There's a lot of talk nowadays about the importance of setting boundaries, whether that means giving yourself space or avoiding overcommitting yourself. Is that something you follow?

Yeah, I'm trying to. That really resonates with me because I've been actively trying to do that as well. I'm definitely someone who wants to show up for people, and I hope does show up for people and be there a lot. But I also had to learn that you can't show up for people if you're not showing up for yourself. You can't be there for others if you're not fully taking care of yourself, because then you're just running on empty and you're handing somebody something that's also empty. So I think I've been really trying to be aware to take care of my own mental health and do things that make me feel full, so then I can help others to feel full. I think my mom is a great example of that because she's so self-sacrificing and so giving to others, but also, is an incredible person in her own right. So I've just kind of really tried to take that example and model off of that. 

You're working with Clarins on its Total Eye Lift eye cream campaign. Where does skincare fit into your self-care routine?

Skincare has always been something that's been really important to me since I was an early teen. I've just learned as I get older, the more that I'm investing in my skin, it just all around makes me feel better and it feels like I'm investing in myself. I've really learned the importance of that through this last year and through the pandemic. It's just been a tough time for everybody, and I realize when I'm taking those moments for myself and investing in my skincare and doing the masks and making sure I'm using my eye cream and doing all the serums, I just feel better, honestly.

And I think it's a very small thing because on one hand we can be like, "Oh, it's just skincare and it's vanity and it's superficial," but at the same time, it's really not, because this is a lifelong thing. The love that you're putting into your face now is literally your face for your whole life. And I think it's a moment to reflect and to sit with yourself. It's almost like this quiet moment that you can take, if it's two minutes a day, if it's an hour a day, 10 minutes, whatever... I think that it really will affect overall how I feel.   

You mentioned doing YouTube Pilates. Any recommendations?

I honestly just do a lot of the Pop Physique workouts. They're really great and quick, and they have good ones that are 20 minutes that make me feel like I got something done. And then my Pilates studio in L.A. called Avenir, which had been closed for a long time, was also doing online classes, so I was following their Instagrams for livestreamed classes and doing a lot of those. 

Has therapy given you any sort of takeaway that helps you keep things in perspective?

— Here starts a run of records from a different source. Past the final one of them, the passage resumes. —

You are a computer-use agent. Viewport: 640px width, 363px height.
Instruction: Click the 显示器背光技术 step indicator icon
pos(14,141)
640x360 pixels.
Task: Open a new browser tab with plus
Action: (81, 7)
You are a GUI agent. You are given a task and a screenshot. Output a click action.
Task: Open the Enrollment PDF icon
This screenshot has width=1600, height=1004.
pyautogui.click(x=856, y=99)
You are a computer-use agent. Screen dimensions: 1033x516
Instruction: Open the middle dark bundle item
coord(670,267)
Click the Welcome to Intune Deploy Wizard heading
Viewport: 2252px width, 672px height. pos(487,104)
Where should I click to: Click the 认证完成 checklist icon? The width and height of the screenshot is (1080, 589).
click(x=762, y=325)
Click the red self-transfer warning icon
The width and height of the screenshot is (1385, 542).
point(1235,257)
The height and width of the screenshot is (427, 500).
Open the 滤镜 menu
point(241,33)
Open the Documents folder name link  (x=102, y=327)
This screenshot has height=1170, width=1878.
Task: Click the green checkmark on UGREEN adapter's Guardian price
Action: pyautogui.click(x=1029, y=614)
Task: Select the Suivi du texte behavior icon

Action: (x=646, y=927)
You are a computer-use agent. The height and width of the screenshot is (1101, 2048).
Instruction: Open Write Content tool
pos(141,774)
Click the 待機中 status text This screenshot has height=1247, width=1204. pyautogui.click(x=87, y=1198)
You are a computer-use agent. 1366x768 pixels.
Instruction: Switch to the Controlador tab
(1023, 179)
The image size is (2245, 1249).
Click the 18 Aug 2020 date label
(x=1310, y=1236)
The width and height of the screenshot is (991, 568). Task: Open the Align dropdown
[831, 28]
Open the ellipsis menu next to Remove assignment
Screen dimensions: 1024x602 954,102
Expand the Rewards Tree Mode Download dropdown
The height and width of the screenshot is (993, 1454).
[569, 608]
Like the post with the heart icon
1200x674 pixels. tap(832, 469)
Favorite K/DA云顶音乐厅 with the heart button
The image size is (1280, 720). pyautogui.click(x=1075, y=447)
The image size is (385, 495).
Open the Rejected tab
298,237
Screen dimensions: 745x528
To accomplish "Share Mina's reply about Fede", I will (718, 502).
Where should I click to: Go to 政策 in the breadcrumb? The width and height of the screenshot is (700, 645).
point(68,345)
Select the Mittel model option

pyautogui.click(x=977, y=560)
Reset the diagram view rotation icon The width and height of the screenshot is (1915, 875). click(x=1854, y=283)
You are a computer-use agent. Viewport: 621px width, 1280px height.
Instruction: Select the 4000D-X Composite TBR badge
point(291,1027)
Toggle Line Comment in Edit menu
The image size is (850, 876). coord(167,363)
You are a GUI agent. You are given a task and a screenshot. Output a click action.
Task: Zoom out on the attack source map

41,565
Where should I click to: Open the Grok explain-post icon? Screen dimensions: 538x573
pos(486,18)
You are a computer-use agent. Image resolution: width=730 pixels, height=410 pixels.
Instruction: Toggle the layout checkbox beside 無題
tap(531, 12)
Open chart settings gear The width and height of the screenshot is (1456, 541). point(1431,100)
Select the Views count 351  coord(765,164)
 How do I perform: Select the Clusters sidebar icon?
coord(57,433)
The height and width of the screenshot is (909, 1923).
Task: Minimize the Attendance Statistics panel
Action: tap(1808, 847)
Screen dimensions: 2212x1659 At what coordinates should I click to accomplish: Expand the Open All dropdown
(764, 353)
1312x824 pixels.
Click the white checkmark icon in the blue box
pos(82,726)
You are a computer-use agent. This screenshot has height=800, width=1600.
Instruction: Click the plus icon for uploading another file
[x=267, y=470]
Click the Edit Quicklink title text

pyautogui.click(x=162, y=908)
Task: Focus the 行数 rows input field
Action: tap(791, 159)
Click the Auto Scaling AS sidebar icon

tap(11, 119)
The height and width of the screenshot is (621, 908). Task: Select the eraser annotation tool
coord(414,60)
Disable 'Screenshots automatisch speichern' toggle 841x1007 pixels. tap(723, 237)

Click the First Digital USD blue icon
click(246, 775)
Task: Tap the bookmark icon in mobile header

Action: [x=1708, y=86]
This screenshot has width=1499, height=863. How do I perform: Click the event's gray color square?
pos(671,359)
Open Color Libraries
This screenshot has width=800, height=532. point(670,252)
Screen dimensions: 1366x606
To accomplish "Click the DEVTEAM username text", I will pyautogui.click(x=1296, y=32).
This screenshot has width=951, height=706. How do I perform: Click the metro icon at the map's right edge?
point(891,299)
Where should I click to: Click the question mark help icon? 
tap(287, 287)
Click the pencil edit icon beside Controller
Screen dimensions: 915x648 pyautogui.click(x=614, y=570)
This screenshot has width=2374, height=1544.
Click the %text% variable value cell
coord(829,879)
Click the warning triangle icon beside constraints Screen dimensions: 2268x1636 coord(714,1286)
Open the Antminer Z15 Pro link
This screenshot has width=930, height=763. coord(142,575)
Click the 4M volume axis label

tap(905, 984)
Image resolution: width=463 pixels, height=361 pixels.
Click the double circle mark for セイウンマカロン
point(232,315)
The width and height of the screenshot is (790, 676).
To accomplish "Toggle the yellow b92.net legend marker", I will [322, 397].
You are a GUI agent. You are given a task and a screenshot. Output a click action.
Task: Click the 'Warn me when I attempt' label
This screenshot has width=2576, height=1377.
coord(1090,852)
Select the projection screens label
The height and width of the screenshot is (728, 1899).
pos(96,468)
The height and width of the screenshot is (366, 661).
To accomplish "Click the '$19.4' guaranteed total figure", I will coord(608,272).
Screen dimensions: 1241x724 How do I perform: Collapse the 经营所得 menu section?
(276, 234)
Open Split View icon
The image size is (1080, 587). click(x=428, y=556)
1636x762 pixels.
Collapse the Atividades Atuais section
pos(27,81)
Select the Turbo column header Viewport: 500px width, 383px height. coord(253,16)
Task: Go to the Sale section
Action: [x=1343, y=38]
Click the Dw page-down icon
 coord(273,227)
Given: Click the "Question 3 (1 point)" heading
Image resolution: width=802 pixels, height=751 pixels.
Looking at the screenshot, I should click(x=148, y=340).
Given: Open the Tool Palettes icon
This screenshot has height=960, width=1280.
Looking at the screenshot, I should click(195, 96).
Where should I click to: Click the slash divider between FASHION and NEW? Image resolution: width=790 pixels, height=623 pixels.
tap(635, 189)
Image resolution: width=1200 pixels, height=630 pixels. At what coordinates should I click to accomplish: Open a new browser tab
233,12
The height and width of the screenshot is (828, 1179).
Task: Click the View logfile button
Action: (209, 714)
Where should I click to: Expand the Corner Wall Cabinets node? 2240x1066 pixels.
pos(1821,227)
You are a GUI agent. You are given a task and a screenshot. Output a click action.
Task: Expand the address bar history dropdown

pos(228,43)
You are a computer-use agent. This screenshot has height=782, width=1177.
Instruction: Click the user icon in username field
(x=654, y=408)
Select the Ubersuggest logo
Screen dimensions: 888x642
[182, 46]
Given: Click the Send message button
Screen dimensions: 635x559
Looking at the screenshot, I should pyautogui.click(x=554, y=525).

Like what I mentioned earlier, that you can't take care of others at the [risk] of hurting yourself. To be able to show up for people and to show up for those that you love and to be fully present in different relationships, you have to be there for yourself and you have to stay on your own side no matter what. So you can't sacrifice loving yourself to love others.   

Do you have a secret to feeling confident?

Confidence is something that I struggle with every day. We're living in such a strange society where there's this constant comparison to other people and this constant show of someone's life that's not the actual, real picture. And I just think that it's important to remember, when you go into those holes and comparison and self doubt and insecurity, that everyone is struggling with their own things and everybody gets into those spaces. And what we're seeing on Instagram is absolutely not real life.   

And finally, what is the best advice you've been given?

Steve McQueen the director, who was the first person I worked with when I was still in drama school, he told me that "you can be anything you want, just don't be boring," which is kind of funny, but I also just take it to mean, just always be the full expression of yourself. I think that when people come across as boring or whatever, it's just because they're not fully living themselves in their truth. So I just try to take that to mean, be present, be yourself and don't be afraid to be big and to be loud and to fully express the person that you are.

This interview has been edited for clarity and length.